How to Adjust the Pod IP Range of Calico(En)

Albert Weng
3 min readApr 26, 2024

Recently, I plan to test several networking stuff, and since the physical network environment also needs to be reconfigured,I found out that the Pod CIDR, which is 192.168.0.0/16, overlaps with the new network. Therefore, I need to perform the modification described in this article. Even though they shouldn’t mess with each other theoretically. I’d rather not risk it. it’s just easier to keep things separate from the real network to avoid any confusion.

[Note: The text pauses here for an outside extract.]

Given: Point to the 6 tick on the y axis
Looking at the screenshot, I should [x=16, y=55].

Alina Grubnvak on Unsplash

This article focuses on adjusting Calico in a running Kubernetes cluster. It’s crucial to note that this adjustment will affect running services. So, if you’re planning to do this in a production environment, make sure to take stock of the relevant services, inform about the associated risks, and be well-prepared before executing.

※ Note: This operation will impact services!!

1. Adjusting Calico PodCIDR

(Ensure that the modified CIDR doesn’t overlap with the original one, or it won’t be established)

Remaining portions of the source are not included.